Talcott Parsons, later to become a target of feminist criticism, began writing on the family during the same period as Philip Wylie and Lundberg and Farnham. While most other sociologists were devising scales to measure the personal compatibility of prospective marriage partners, Parsons was engaged in a genuinely analytical attempt to understand how family structure and its mode of articulation with the "occupational sphere" affected both genders. For Parsons the mid-twentieth century situation for middle-class women looked like this: They had been educated similarly to men
at least through college and were taught to value occupational achievement but were then married and were faced with a husband who was totally immersed in a career away from home, a shrinking domestic role, and, most important, a lack of a clear-cut definition of just what women's "role" was.
Parsons did not consider either strict domesticity or a full-fledged career as a viable solution. He also saw problems with what he called "the glamour role" and with "the good companion role" as compromises. The glamour role emphasized women's specific sexuality, while the good companion role stressed cultural and humanistic interests that wife and husband had in common. But glamour and exaggerated sexual differentiation could not last forever, and "the good companion role" was not something that husbands had time to share (pp. 95–98).
In historical perspective, the glamour role was a precipitate of the heterosexual imperative and the "emancipation" of women in the 1920s. The good companion role was essentially an updated version of the cultural interests, charity work, and moral activity that occupied nineteenth-century wives. Neither updated version provided any real solution to inequality. Parsons concluded that "in the adult feminine role there is quite sufficient strain and insecurity so that widespread manifestations are to be expected in the form of neurotic behavior" (p. 99). Although Parsons failed to predict the reemergence of feminism, he was keenly aware that the "feminine role," as he called it, was a crucial point of "strain" in the nuclear family system.

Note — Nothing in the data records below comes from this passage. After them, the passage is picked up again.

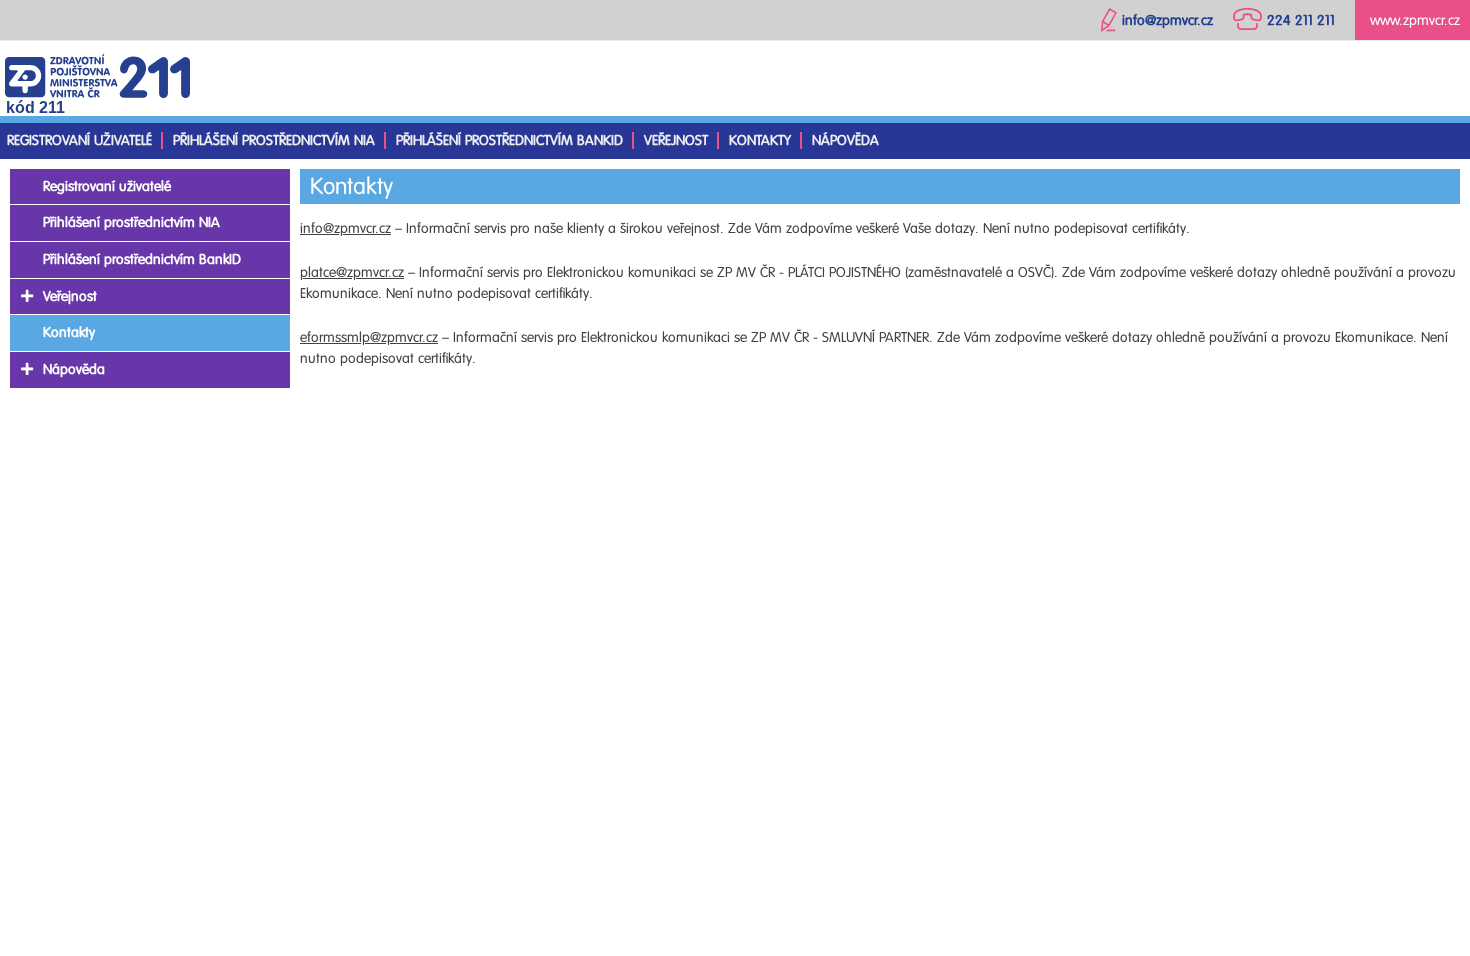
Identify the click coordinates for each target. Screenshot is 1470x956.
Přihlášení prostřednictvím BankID (509, 140)
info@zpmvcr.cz (345, 228)
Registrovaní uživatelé (79, 140)
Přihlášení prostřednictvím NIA (274, 140)
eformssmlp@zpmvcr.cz (369, 337)
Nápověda (845, 140)
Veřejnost (676, 140)
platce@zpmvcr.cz (352, 272)
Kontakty (760, 140)
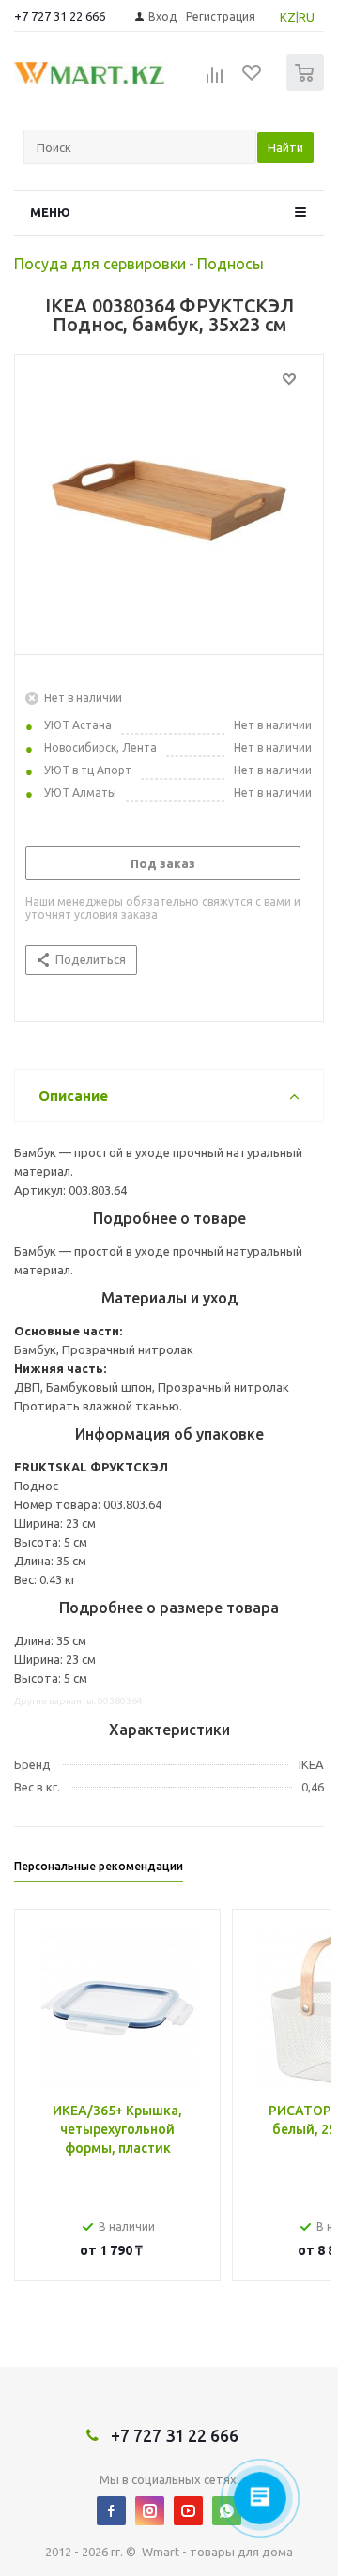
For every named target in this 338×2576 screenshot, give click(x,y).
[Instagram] (149, 2510)
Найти (285, 147)
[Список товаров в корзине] (307, 87)
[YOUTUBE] (188, 2510)
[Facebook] (111, 2510)
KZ (288, 16)
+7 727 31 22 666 (59, 16)
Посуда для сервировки (100, 263)
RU (307, 16)
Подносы (230, 263)
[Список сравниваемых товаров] (215, 80)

Parsons was also well aware that some middle-class married women worked outside the home. His own wife worked as a secretary on the Harvard campus while he was teaching there. He did not stress the positive advantages of working for women, however, but focused instead on the destabilizing consequences of women's competing occupationally with their husbands. He pointed out that the jobs middle-class women held were usually not full-fledged careers and hence were not a threat to the solidarity of the couple.
Understandably, Parsons's hypothesis that marital solidarity would be threatened by wives' having jobs comparable to their husbands struck liberal feminists of the 1960s and 1970s as highly reactionary. He appeared to be opposing equal job opportunities for women by saying that occupational equality was incompatible with stable
marriage. But he can also be interpreted as saying middle-class women's jobs were far from equal and were therefore not comparable to their husbands. From a more radical feminist standpoint, as we shall see later, Parsons was correct about there being a negative association between marital stability and occupational equality. Parsons, however, did not understand the degree to which financial dependency rather than "role differentiation" may have been accounting for the "marital stability" associated with the non-employment and low-paying jobs of wives.